═══ Supplied records ═══

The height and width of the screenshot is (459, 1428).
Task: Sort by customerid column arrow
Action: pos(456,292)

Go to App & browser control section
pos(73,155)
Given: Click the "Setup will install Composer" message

═══
═══ Supplied records ═══

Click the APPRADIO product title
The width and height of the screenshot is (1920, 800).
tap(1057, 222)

═══

[What you are asked to do]:
Scale the listing from the line with "Go to App & browser control section" up to and including the line with "Given: Click the", and write out only those lines, requests included. Multiply every coordinate in the answers by 1.65 and round each result to a whole number, with halves rounded up.

[Right answer]:
Go to App & browser control section
pos(120,256)
Given: Click the "Setup will install Composer" message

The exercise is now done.